Zoom In
Overview
A maximalist "Zoomer-style" room appears in the middle of a highway, uploaded as a 360° photo to a platform typically used for real estate listings and virtual tours.

Tools: 3D modeling, 360° photography, Google Maps / Kuula

Context: Independent work, 2025
Concept
Rising rents and precarious income structures have made stable housing increasingly inaccessible for younger generations. Personal style, interior aesthetics, and "Zoomer maximalism" become not markers of excess, but gestures of temporary belonging within places that cannot be secured. What appears as expressive consumption is instead a response to displacement is a way to reclaim agency inside rented, transient environments.

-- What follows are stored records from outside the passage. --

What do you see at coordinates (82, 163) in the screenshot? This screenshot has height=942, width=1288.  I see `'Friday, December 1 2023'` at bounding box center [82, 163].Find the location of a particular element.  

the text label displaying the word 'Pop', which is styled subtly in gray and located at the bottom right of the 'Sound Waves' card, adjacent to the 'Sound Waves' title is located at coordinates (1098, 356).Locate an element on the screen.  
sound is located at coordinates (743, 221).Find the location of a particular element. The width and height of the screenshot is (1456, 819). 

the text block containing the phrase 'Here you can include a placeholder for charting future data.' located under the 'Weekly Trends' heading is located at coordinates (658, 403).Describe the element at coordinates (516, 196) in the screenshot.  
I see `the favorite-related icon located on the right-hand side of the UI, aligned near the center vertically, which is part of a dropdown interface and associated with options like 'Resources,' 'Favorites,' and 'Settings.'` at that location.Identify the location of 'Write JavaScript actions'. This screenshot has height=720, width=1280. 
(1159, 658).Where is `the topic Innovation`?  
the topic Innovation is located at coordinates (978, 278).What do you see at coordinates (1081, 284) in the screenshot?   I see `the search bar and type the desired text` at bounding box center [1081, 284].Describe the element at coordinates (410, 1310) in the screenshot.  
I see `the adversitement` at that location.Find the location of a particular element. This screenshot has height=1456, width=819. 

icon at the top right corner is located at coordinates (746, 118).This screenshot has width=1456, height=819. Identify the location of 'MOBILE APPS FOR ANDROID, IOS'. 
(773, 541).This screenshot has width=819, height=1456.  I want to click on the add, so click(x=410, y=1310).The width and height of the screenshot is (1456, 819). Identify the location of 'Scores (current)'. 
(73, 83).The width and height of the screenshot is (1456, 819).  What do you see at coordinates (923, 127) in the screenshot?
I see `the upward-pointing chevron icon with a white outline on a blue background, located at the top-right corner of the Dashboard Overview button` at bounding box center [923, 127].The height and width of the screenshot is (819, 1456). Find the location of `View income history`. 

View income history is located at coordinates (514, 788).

By presenting this scene through the format of a real estate listing and virtual tour, the work highlights the growing distance between the visual language of "home" and the lived housing conditions of those who cannot realistically attain one.
Framework
The work operates at the intersection of platform critique and housing politics. The choice of format – a tool designed to sell or rent property – is itself the argument: the same interface that mediates access to housing becomes the medium for reflecting on its absence.
Process
Most of the objects were modeled in Womp, as a fast way to create the rounded, organic shapes characteristic of maximalist interior aesthetics.

The street was not chosen arbitrarily: it is a highway I cross every day, one that has shaped my experience of the neighborhood. The 360° photo was downloaded using Street View Download 360, preserving the specific location as a personal detail embedded in what might otherwise read as a generic critique.

Everything was assembled and rendered in Blender, then uploaded to Kuula.